◆ DATA SHOWN ◆
——————

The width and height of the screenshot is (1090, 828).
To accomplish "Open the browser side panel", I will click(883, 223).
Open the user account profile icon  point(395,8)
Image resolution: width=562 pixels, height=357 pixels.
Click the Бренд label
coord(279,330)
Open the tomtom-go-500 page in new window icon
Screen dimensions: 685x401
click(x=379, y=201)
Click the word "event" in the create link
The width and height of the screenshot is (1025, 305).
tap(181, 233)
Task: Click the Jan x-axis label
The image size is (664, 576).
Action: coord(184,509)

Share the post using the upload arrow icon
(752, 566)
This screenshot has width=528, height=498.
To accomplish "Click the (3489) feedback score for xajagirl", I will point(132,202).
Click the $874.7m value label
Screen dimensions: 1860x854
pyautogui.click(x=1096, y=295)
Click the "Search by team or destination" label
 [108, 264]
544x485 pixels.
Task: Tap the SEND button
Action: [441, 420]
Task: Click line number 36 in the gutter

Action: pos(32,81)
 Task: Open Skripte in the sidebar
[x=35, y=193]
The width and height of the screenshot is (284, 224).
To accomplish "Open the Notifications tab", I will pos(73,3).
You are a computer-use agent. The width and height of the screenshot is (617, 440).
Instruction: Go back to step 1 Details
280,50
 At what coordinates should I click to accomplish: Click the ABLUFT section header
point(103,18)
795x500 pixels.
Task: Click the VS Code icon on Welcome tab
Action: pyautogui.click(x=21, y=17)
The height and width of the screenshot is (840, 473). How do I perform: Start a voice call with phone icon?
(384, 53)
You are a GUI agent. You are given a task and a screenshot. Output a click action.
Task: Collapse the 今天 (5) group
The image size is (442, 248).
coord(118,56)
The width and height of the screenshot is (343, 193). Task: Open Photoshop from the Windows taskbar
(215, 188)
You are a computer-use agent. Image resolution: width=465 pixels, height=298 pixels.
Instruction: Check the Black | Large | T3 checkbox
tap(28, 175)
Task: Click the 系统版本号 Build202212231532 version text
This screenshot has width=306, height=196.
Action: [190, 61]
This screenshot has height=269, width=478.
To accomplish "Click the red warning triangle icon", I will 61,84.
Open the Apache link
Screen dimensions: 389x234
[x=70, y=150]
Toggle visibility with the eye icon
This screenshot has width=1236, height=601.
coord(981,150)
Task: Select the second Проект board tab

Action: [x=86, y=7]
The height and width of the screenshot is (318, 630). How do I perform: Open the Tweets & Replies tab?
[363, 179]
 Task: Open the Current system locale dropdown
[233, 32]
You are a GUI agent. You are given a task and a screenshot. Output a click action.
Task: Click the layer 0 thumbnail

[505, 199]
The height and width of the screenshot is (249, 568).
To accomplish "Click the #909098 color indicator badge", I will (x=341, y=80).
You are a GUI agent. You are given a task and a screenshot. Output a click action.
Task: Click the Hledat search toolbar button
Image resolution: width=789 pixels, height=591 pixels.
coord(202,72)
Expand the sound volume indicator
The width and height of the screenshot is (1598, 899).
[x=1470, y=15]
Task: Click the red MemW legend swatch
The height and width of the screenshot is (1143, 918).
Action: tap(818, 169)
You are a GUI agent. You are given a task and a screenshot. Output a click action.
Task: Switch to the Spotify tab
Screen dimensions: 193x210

——————

◆ EXERCISE DETAILS ◆
Reproduce the lines of the records exactly, from the first one through the line that contains "Image resolution: width=562".

◆ EXPECTED ANSWER ◆
The width and height of the screenshot is (1090, 828).
To accomplish "Open the browser side panel", I will click(883, 223).
Open the user account profile icon  point(395,8)
Image resolution: width=562 pixels, height=357 pixels.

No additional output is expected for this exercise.